Dünyayı, günümüz reklam sloganlarındaki gibi değil, kelimenin tam anlamıyla; gerçekten değiştiren, yani yepyeni ufuklar açıp, milyonlarca insanı ve hayatını etkileyecek kökten değişiklikler yaratan ya da algıları ve anlayışları değiştiren kitaplar sayılırken, semavi dinlerin kutsal kitapları dışında 3 kitap sayılıyor genellikle: Sigmund Freud’un yazdığı Düşlerin Yorumu, Charles Darwin’in yazdığı Türlerin Kökeni ve en çok etkilemiş olan Karl Marx’ın yazdığı Das Kapital.
Kutsal Kitapları, Freud’u ve Darwin’i okumakta bir beis yoktur da, konu Das Kapital’e gelince bir durulur.
Örneğin ben; ilk cildinde, formüller içinde uzunca bir süre debelendikten sonra kendimden umudu kesip kitabı bir kenara koymuştum. Üstelik Marx; zamanında bunu işçiler için yazmıştı ve ben ekonomi eğitimi almış biriydim. Olay tamamen moral bozucuydu neresinden baksam yani. Sonra oğlum doğduğunda göbek bağını cami ya da üniversite bahçesine gömmeyip, Das Kapital’in 3. cildin son sayfasına koydum. Yani “Eski Başlayanlar”dan biri olarak başladım “Yeni Başlayanlar için Kapital”e. Yeni Başlayanlar için Kapital’i görünce çok heyecanlandım. Gençlik aşkımı, üstelik ikimiz de hiç yaşlanmadan ve o heyecanımızı yitirmeden görmüş gibi oldum.
Kitap Marx’ın hemen hemen tüm kavramlarını açıklıyor. Kullanım değeri ve değişim değeri ile birlikte detaylı bir META tanımı, işçi sınıfının tarihsel olarak ortaya çıkışı, dolayısıyla sınıfların oluşması, kârın oluşması,
Metaya değer katan EMEK ve bu emeğin yine bir değere dönüşerek meta halini alışı, ARTI DEĞER, SERMAYE BİRİKİMİ kavramları; gerek kavramları basitleştirerek gerekse çizimler, karikatürler yardımı ile hem kolay hem de kesinlikle çok eğlenceli bir şekilde anlatılıyor.

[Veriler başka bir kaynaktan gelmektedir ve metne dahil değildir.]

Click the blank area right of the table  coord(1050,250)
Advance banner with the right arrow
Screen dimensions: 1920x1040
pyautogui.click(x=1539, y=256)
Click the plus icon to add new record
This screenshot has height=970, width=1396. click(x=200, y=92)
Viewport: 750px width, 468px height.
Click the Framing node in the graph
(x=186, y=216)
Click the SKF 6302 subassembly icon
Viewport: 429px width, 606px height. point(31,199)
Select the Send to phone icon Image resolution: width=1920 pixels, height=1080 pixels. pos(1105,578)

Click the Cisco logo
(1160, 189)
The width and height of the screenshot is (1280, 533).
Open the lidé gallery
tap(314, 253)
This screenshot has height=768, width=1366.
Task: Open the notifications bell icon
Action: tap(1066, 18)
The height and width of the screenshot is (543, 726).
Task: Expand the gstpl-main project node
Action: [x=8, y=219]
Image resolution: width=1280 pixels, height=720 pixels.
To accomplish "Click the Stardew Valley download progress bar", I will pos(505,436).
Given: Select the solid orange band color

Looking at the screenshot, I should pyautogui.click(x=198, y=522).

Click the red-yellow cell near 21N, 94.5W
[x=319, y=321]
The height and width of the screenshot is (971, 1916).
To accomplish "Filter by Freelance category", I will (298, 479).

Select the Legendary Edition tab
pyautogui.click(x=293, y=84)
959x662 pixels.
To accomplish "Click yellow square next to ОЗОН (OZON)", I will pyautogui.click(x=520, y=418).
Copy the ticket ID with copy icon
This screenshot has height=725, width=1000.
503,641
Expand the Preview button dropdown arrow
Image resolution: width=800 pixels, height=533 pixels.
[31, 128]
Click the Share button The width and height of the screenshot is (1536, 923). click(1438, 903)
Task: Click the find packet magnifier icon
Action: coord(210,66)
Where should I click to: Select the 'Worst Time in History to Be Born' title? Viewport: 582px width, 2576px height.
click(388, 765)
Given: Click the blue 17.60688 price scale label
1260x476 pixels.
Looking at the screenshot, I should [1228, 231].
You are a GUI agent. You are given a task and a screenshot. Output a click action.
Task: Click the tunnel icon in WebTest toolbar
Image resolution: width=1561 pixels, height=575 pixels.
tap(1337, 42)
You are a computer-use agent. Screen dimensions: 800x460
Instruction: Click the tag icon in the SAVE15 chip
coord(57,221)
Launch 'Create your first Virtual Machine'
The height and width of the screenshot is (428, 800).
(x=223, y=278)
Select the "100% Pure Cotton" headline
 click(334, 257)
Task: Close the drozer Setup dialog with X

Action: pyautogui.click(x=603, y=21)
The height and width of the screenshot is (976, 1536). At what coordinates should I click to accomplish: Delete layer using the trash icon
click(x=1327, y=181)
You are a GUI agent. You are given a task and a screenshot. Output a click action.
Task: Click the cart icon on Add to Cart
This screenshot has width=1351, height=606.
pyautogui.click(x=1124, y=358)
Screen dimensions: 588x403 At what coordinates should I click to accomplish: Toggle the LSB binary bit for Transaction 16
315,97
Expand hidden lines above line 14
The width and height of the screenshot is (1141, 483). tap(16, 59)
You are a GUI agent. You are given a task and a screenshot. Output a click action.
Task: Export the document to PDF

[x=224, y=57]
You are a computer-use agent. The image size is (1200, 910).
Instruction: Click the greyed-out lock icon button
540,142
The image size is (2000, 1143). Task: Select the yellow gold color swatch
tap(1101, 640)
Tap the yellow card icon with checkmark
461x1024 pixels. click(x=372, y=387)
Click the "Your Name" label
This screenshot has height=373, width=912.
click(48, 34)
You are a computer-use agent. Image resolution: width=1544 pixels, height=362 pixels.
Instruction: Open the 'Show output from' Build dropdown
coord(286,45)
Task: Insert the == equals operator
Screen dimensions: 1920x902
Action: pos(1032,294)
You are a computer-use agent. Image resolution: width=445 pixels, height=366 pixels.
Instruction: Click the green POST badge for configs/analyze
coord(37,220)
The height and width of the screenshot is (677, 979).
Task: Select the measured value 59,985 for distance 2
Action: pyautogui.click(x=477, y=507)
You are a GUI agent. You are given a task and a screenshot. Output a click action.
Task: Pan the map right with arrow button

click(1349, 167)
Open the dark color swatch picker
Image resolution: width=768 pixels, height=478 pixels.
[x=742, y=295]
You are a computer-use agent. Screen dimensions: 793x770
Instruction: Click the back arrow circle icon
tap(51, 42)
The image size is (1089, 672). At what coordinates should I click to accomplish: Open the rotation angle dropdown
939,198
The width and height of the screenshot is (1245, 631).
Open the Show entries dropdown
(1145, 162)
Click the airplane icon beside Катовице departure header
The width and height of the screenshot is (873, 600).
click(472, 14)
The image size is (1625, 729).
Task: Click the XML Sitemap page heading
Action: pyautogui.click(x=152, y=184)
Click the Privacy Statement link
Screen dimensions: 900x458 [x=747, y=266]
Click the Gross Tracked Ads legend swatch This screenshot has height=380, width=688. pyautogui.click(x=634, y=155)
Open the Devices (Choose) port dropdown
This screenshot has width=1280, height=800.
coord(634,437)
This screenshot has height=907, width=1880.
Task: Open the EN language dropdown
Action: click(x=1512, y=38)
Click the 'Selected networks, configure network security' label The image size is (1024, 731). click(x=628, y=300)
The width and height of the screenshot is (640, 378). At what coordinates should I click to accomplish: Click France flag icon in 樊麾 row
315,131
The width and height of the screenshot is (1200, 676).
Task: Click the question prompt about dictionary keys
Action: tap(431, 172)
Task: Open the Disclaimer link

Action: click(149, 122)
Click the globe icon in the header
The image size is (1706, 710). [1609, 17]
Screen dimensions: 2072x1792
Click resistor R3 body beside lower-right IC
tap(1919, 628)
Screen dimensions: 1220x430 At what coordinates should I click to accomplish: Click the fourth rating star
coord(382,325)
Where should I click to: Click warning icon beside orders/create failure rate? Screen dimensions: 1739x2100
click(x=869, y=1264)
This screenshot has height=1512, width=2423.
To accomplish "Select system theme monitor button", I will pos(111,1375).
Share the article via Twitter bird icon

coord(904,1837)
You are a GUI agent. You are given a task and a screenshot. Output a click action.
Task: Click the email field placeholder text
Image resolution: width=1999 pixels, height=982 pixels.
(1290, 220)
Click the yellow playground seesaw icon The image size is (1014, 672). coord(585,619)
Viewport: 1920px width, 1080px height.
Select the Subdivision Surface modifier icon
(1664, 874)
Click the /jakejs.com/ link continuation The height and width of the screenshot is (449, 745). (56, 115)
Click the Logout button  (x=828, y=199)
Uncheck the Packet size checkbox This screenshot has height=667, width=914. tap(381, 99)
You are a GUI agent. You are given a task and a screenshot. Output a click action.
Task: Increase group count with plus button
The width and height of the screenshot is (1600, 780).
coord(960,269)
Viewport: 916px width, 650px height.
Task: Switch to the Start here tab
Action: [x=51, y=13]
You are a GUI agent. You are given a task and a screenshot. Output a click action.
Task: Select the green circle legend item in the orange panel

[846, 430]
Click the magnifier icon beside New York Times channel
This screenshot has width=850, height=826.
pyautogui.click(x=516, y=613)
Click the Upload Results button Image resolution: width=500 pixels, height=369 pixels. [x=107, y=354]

Sermaye neden bir türlü yerinde durmuyor, Afrika’da ya da Irak’ta Amerikan şirketlerinin, Türkiye’de Japon firmalarının ne işi var? Yabancı sermaye girişi ne demek?
Başpiskoposların bile Marx’a hak verdiği zamanlardan geçiyoruz. Marx yıllar öncesinden bize yol gösteriyor. Kapitalizmin analizi ile nasıl bir dünyada yaşadığımızı çok daha iyi görüyoruz. Savaşlar neden çıkar? Neden bazıları zengin doğar? Finansal krizlere ne sebep olur? Bazı çocuklar neden açlıktan ölür? Neden günde en az 8 saat çalışıyoruz? Neden bazı ülkeler içme suyu bile bulamazken, bazıları refah devleti olarak tanımlanıyor?
Kitabın sonu(!) ile ilgili çok fazla bir şey söylememe gerek yok aslında, katilin uşak falan olmadığını, gerçek suçlunun kim olduğunu zaten hepimiz biliyoruz.